For gray plastics, fine-grained pigment blacks tend to exhibit a brownish-grey gray, while coarse-grained pigmented carbon blacks produce a blue-phase gray. Compared with other organic pigments, carbon black has better performance in addition to dispersion. The scientific amount of carbon black can provide better antistatic or electrical conductivity. Carbon black is basically non-toxic, but it is easy to fly and pollute. Therefore, it is often used in the form of masterbatch for the plastics industry. It also improves the dispersion of carbon black in plastics while eliminating pollution. Carbon black is used as a pigment for plastics, and the usual dosage forms are powdery and granular. Granular carbon black is less flying, but it is difficult to disperse, so powdered carbon black is used in plastic coloring.

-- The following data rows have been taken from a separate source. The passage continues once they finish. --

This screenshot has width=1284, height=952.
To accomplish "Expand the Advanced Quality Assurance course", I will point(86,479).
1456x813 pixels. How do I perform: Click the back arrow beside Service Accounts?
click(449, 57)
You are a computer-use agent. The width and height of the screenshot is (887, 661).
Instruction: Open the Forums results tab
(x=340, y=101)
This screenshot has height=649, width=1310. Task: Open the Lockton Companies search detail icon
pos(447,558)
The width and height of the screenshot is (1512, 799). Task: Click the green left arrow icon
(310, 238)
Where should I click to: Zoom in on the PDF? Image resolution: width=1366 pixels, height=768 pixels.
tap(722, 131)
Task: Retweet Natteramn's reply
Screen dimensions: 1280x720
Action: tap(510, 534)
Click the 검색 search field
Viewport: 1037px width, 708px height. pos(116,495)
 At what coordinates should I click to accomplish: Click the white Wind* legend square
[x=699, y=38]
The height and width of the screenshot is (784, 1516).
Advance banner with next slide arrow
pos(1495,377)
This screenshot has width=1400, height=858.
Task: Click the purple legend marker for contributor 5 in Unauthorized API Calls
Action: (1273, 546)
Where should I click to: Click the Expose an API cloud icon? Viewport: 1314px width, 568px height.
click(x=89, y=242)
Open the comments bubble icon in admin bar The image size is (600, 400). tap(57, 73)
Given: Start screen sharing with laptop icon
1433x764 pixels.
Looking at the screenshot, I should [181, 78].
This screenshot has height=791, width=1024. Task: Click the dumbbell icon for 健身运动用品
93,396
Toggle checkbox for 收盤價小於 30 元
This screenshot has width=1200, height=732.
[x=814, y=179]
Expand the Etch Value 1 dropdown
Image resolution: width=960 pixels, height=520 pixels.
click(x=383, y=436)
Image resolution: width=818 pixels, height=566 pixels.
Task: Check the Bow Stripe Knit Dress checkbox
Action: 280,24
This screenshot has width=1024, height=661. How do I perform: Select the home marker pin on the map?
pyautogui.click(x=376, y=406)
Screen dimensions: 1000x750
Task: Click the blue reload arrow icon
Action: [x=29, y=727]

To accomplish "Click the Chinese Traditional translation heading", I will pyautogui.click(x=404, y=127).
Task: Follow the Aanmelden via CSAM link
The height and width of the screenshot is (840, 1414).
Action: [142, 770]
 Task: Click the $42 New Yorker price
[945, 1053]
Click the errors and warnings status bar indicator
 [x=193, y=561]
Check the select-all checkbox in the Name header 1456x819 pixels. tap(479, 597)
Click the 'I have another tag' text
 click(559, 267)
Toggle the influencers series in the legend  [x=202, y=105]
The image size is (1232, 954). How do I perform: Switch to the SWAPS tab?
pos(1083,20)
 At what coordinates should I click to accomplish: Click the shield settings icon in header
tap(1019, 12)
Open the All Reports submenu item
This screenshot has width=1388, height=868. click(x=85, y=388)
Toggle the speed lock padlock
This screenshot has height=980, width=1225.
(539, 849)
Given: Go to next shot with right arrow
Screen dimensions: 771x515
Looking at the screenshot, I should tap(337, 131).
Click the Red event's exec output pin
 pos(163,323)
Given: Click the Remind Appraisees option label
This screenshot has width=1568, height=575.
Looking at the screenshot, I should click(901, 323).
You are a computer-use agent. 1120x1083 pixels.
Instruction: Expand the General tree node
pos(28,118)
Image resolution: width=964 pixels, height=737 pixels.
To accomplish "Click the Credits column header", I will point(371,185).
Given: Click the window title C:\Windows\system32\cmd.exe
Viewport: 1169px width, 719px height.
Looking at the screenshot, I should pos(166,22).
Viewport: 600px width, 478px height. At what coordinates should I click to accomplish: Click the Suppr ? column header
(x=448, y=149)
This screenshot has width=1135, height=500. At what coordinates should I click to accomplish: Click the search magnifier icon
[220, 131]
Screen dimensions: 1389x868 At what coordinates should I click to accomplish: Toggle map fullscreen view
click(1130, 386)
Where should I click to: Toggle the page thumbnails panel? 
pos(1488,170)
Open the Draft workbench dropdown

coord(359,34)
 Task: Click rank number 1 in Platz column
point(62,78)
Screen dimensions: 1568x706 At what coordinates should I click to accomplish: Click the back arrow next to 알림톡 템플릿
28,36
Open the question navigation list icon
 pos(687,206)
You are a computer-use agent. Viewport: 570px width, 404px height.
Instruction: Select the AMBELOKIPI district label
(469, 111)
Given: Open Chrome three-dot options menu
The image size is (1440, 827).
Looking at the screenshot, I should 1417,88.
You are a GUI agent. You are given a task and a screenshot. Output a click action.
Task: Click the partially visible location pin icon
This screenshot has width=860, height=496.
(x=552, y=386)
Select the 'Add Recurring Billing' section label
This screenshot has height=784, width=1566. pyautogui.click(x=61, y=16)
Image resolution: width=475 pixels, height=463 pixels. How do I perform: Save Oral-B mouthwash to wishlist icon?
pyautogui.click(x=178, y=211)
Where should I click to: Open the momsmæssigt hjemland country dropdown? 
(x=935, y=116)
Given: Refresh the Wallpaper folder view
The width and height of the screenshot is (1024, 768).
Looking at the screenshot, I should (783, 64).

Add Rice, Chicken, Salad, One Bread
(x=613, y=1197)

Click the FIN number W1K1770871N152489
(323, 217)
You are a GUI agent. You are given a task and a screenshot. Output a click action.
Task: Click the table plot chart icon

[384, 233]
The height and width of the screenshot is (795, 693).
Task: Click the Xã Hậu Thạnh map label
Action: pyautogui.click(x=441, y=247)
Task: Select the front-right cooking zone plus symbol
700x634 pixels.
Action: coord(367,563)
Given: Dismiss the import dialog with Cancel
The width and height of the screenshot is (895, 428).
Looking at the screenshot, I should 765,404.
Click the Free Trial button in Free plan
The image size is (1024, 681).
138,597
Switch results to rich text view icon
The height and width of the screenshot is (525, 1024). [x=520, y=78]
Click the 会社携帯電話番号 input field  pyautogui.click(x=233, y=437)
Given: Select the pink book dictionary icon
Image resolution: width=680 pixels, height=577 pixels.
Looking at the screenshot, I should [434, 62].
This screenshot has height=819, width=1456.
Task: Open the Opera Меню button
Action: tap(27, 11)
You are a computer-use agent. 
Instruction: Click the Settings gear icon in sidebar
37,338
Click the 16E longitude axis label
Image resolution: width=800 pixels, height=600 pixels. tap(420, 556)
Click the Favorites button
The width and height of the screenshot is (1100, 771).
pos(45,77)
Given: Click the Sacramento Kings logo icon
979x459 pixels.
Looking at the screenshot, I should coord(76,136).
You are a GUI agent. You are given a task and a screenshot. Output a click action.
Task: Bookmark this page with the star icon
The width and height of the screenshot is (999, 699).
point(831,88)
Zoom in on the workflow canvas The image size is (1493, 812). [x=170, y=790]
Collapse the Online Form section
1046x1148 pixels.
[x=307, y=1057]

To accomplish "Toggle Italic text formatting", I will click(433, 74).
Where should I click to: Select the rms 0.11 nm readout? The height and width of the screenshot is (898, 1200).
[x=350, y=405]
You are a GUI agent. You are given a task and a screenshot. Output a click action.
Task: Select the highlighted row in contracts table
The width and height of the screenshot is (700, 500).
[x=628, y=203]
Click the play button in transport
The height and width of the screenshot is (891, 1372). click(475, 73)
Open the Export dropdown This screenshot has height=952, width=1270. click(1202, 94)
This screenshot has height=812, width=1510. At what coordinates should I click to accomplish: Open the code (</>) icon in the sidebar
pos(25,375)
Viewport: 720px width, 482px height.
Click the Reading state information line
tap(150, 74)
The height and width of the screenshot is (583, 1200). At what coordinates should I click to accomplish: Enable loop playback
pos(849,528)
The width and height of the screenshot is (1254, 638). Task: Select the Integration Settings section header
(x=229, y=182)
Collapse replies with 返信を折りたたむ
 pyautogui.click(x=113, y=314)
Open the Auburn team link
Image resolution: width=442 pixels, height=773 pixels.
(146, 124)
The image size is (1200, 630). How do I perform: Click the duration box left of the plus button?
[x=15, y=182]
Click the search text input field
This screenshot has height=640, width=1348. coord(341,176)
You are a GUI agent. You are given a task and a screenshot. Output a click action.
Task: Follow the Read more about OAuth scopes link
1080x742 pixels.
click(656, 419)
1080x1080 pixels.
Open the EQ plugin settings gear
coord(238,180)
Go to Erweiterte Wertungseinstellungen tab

One of the uses of carbon black in the plastics industry is anti-ultraviolet aging. Because of its high absorbance, carbon black can effectively prevent photo-oxidative degradation of plastics from sunlight. Carbon black as an ultraviolet light stabilizer plays a role in plastics: converting light energy into heat energy; protecting the plastic surface from radiation of a certain wavelength; intercepting the atomic group to prevent aging, thereby preventing catalytic degradation. Ultraviolet rays are particularly harmful to polyolefins, and tests have shown that a perfect UV shielding effect can be achieved when the concentration of carbon black of a certain fineness is 2%.
The protective effect of carbon black on the UV aging of plastics depends on the particle size, structure and surface chemistry of the carbon black. When the particle size of carbon black is small, the absorption of light or shading ability is increased due to the increase in surface area, so the ultraviolet protection effect is enhanced, but the particle size is less than 20 nm, and the protective effect tends to the same level, because the particle size is too small, reverse The scattering is reduced, and the light that continues to move forward threatens the stability of the polymer.
The structure is relatively low, that is, when the aggregate size is small, the geometrical volume of the aggregate is small, which enhances the protection of the polymer, which is also the reason why the carbon black of the lower structure is darker. The surface of the carbon black has a large number of oxygen-containing groups, that is, when the volatile matter is high, the gene generated when the polymer is decomposed can be eliminated, and thus the protective effect is also enhanced.